The probability landscape of the epigenetic circuits of lysogeny maintenance in phage lambda. (A) At the CI degradation rate of kd = 7.0 × 10-4/s, probability landscape centers at locations with high copy numbers ...

We then examine the effects of accelerated CI degradation due to DNA damage from UV irradiation that leads to the activation of RecA-mediated CI cleavage (5, 19). Fig 2C shows that when the CI degradation rate is raised from kd = 7.0 × 10-4/s to kd = 3.6 × 10-3/s, the probability landscape peaks at a different location, with about four copies of Cro2 and 0 copies of CI2.

Our results show that the steady-state probability landscapes change adaptively. In the lysogenic state, the probability landscape has one peak, which accounts for the vast majority of locales where there is a significant amount of CI2 molecules and few Cro2 molecules. The probability for the system to have high Cro2 copy numbers spontaneously is very small. In conditions that eventually lead to the lytic state, the probabilistic landscape adapts and changes, becoming dominated by a peak at different locations where there is a large amount of Cro and few CI molecules. At the same time, the peak for the lysogenic state disappears (Fig 2C).

High Threshold and Efficient Switching of Phage Lambda.

To model the effects of UV irradiation on RecA-mediated acceleration in CI degradation (5, 19), we have systematically examined the behavior of the network by computing its probability landscape at different CI degradation rates. To summarize our results, we calculated the mean copy numbers of CI2 and Cro2 of the network from the probability landscape. For example, for the probability landscape shown in Fig 2A, we integrate with properly weighted probabilities of the copy numbers of CI2 and Cro2 at each microstate, and obtain the mean copy numbers of 14.3 and 0.0. This calculation is repeated for 36 different values of CI degradation rate representing different dosage levels of UV irradiation. The results are summarized in computationally generated titration curves shown in Fig 3A (solid lines).

Fig. 3.
Stability of the epigenetic network for lysogeny maintenance against fluctuation in UV irradiation and its switching efficiency in wild-type phage lambda and key role of cooperativity between CI2 bound on neighboring OR1 and OR2 sites in maintaining lysogeny. ...

Our results show that the epigenetic network of phage lambda is very stable against changes in CI degradation rate due to environmental fluctuation of UV irradiation (Fig 3A, solid lines). Phage lambda stays firmly in the lysogenic state at normal condition. Even when UV irradiation is at a dosage that leads to doubling of the degradation rate of CI, the expected copy number of CI2 in the system changes very little. Over a wide range of CI degradation rates (1.0 × 10-4–1.7 × 10-3/s), the lysogenic state is maintained.
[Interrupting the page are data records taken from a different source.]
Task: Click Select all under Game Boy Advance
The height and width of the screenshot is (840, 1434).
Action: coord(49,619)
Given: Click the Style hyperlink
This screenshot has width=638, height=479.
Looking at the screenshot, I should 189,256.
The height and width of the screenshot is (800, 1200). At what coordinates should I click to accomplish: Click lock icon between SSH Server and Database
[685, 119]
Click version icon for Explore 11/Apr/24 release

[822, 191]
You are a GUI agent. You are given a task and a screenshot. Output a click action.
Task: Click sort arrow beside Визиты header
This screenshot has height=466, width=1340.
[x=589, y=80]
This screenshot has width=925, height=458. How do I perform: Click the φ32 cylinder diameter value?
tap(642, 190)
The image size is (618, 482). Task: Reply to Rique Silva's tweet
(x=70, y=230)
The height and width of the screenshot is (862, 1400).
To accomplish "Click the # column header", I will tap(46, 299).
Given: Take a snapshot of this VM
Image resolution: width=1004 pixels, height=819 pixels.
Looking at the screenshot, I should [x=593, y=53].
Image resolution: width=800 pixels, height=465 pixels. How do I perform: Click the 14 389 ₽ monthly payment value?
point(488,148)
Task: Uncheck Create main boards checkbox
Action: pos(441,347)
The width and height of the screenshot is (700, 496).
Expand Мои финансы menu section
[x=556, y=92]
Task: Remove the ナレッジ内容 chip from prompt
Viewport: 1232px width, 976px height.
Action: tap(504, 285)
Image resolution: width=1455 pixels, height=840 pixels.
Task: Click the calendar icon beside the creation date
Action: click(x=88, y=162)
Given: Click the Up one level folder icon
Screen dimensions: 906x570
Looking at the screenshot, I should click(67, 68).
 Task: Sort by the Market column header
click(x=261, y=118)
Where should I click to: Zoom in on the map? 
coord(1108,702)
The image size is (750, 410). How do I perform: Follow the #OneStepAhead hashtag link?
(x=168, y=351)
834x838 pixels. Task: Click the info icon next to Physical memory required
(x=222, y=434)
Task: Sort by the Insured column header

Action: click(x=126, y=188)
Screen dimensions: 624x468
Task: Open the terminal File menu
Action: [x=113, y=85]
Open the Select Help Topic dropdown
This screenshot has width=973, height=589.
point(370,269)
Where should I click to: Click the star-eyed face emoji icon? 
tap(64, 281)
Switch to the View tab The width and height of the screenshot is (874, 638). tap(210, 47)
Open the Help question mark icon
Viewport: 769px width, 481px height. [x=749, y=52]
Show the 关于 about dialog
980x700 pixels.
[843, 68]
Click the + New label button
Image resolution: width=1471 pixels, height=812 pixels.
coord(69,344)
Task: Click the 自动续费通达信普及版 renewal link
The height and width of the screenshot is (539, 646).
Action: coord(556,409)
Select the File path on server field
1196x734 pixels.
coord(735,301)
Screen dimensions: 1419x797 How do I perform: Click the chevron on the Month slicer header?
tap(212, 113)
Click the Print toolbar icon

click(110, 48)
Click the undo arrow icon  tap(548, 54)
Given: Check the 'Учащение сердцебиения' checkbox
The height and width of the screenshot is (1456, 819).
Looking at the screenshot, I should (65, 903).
The switching threshold for the lytic state is high.

Once the switching threshold of degradation rate kd = 1.8 × 10-3/s is reached (Fig 3A, solid lines), a further small increase of 0.4 × 10-3/s turns the expected copy number of CI2 from 88% of its maximum value at kd = 1.8 × 10-3/s to 16%. The system therefore can be fully thrown efficiently to the lytic state with a small additional increase in CI degradation at the threshold.

Cooperativity between OR1 and OR2 Enables the Lysogenic State.

Next we studied the effects of cooperativity. It is well known that repressor binds cooperatively to neighboring operator sites (20). Similarly, Cro dimers also bind cooperatively, although to a lesser extent (21). These cooperativities are fully incorporated in our model (see SI Appendix for details). In addition, we assume that the looping cooperativity always exists in the form of enhanced CI synthesis when OR2 is occupied by a CI2.

We first studied the effects of removal of all cooperativities between neighboring repressors (CI dimers) and between neighboring Cro dimers. The results show that without these cooperativities, phage lambda cannot maintain the lysogenic state (Fig 3A, dashed lines). As soon as CI degradation becomes slightly above zero, repressors are depleted in the steady state, and Cro dimers accumulate.

The strength of the cooperativity between CI2 dimers and between Cro2 dimers at different operator sites is uneven. An interesting question is whether the coordination of multiple cooperativities is required, or whether one key cooperativity is sufficient to lead phage lambda to the lysogenic state. We tested different alternative possibilities. When all of the five cooperativities are removed (CI2 binding to OR1-OR2, to OR2-OR3, Cro2 to OR1-OR2, to OR2-OR3, and to OR1-OR2-OR3, respectively), phage lambda cannot lysogenize (Fig 3A, dashed lines, and details shown in the SI Appendix). Restoring the cooperativity between CI2 dimers binding to OR1 and OR2 alone can recover the lysogenic state of phage lambda (Fig 3B, solid lines, and Fig S4 in SI). In contrast, the stability and the high threshold are still missing when all cooperativities other than that between CI2s binding to OR1-OR2 are restored (Fig 3b, dashed lines, and the SI Appendix). This finding shows the cooperativity of CI dimers binding to OR1 and OR2 is a key enabling factor for phage lambda to maintain the lysogenic state.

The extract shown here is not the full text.